* **Your goal**
Keep writing the post about Speaker Boehner and the plan to repeal health reform, starting right after its last sentence.

Passage shown section start

Posted: 01/ 8/11 10:50 AM ET

As is the ritual in Washington every two years, this week Congress began a new legislative session with Republican John Boehner (R-OH) holding the Speaker's gavel. In remarks opening the 112th Session, Speaker Boehner recognized the enormous challenges of our times, including the staggering national unemployment rate and mounting federal budget deficit. Boehner also acknowledged that health care costs are continuing to rise for families and small businesses. Boehner told the new class of lawmakers, "Hard work and tough decisions will be required of the 112th Congress. No longer can we fall short."

On this we agree.

However, in light of this call to action it is disappointing that repealing health reform is at the top of Speaker Boehner's agenda for the new Congress. According to the non-partisan Congressional Budget Office, health reform will not only reduce the budget deficit in the next ten years by more than $100 billion, it also will ensure that an estimated 32 million Americans who are uninsured or underinsured can get high quality, affordable health coverage they can rely on. Investing in our children's health is investing in America's future. When we help children grow and succeed, we are paving the way for our country's next generation of workers and leaders to fulfill the American Dream.

Passage shown section end
Source material section start

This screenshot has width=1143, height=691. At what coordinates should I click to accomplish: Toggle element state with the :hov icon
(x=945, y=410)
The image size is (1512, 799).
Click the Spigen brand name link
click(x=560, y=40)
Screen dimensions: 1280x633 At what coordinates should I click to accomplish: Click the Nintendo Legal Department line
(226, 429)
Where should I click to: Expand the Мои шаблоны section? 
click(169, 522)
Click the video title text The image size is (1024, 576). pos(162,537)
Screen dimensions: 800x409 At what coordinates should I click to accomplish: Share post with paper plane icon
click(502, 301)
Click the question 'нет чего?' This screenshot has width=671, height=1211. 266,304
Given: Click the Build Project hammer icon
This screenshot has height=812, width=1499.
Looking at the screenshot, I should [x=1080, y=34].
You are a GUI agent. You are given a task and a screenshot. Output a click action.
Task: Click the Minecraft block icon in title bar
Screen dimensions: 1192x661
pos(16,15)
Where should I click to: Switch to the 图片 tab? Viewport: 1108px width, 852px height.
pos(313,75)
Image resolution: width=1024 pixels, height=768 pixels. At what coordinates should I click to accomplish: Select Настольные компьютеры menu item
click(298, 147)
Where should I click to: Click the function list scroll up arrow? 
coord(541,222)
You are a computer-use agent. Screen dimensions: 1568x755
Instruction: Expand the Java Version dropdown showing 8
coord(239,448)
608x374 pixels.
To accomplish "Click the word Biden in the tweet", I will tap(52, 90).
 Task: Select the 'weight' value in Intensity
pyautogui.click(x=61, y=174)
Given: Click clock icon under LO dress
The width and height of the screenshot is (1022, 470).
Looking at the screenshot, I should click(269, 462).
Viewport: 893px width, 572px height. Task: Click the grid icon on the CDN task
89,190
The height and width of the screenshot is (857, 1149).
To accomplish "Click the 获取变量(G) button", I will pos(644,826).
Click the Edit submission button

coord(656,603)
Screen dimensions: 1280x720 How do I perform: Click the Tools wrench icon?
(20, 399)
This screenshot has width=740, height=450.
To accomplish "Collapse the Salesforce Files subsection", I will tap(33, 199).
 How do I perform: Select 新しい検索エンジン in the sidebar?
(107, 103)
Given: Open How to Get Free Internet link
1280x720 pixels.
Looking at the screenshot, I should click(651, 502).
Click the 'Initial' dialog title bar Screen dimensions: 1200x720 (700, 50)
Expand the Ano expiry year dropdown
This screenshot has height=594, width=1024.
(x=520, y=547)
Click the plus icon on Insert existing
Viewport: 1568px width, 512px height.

Source material section end

* **Response**
While there are a wide array of opinions about health care reform and its impact, it is indisputable that our nation's children, especially low-income children and those with special health care needs, are better off today because of the new law. Repealing health reform would be devastating for these the millions children and families who already are or soon will benefit from this historic legislation. Why? Here are 10 key reasons:

  1. If health reform were repealed, insurers would go back to denying coverage for children with pre-existing conditions. Parents of children with cancer, children born with a birth defect, children with asthma, special-needs kids, among others, would once again be unable to get coverage for their kids without the Affordable Care Act.
  2. Insurers would return to the practice of placing lifetime limits on coverage so that if a child is fortunate enough to beat leukemia when they are 8 they would be uninsurable if they face another serious illness later in life.
  3. Dependent children through age 26 would not be guaranteed access to coverage on their parents' policy, leaving scores of young adults, including recent high school and college grads, back among the ranks of the uninsured.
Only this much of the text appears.